** Your goal **
Every record here needs to be retyped exactly.

Saved data entries
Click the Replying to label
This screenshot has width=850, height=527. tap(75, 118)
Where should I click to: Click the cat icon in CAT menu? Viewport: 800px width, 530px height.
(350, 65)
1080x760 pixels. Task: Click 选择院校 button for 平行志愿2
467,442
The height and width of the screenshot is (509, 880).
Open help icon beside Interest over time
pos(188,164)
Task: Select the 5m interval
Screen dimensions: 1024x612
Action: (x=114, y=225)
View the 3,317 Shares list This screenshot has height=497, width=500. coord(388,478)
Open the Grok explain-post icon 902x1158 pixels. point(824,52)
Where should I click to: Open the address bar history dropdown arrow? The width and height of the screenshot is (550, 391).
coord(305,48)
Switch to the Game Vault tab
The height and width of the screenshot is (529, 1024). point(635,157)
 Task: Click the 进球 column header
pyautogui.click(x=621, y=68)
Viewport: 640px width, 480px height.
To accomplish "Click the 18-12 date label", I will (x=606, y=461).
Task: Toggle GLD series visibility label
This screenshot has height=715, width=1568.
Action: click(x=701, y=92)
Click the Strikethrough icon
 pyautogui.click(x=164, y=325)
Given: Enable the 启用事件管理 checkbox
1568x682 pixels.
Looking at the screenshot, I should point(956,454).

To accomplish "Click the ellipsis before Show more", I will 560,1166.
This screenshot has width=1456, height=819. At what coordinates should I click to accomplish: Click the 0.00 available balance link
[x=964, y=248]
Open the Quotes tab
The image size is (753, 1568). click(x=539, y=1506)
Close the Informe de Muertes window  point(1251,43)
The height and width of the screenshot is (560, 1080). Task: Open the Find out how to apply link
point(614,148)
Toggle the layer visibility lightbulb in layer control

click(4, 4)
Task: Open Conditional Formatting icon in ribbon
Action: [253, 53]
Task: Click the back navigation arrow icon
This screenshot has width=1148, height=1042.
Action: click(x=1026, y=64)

** Written solution **
Click the Replying to label
This screenshot has width=850, height=527. tap(75, 118)
Where should I click to: Click the cat icon in CAT menu? Viewport: 800px width, 530px height.
(350, 65)
1080x760 pixels. Task: Click 选择院校 button for 平行志愿2
467,442
The height and width of the screenshot is (509, 880).
Open help icon beside Interest over time
pos(188,164)
Task: Select the 5m interval
Screen dimensions: 1024x612
Action: (x=114, y=225)
View the 3,317 Shares list This screenshot has height=497, width=500. coord(388,478)
Open the Grok explain-post icon 902x1158 pixels. point(824,52)
Where should I click to: Open the address bar history dropdown arrow? The width and height of the screenshot is (550, 391).
coord(305,48)
Switch to the Game Vault tab
The height and width of the screenshot is (529, 1024). point(635,157)
 Task: Click the 进球 column header
pyautogui.click(x=621, y=68)
Viewport: 640px width, 480px height.
To accomplish "Click the 18-12 date label", I will (x=606, y=461).
Task: Toggle GLD series visibility label
This screenshot has height=715, width=1568.
Action: click(x=701, y=92)
Click the Strikethrough icon
 pyautogui.click(x=164, y=325)
Given: Enable the 启用事件管理 checkbox
1568x682 pixels.
Looking at the screenshot, I should point(956,454).

To accomplish "Click the ellipsis before Show more", I will 560,1166.
This screenshot has width=1456, height=819. At what coordinates should I click to accomplish: Click the 0.00 available balance link
[x=964, y=248]
Open the Quotes tab
The image size is (753, 1568). click(x=539, y=1506)
Close the Informe de Muertes window  point(1251,43)
The height and width of the screenshot is (560, 1080). Task: Open the Find out how to apply link
point(614,148)
Toggle the layer visibility lightbulb in layer control

click(4, 4)
Task: Open Conditional Formatting icon in ribbon
Action: [253, 53]
Task: Click the back navigation arrow icon
This screenshot has width=1148, height=1042.
Action: click(x=1026, y=64)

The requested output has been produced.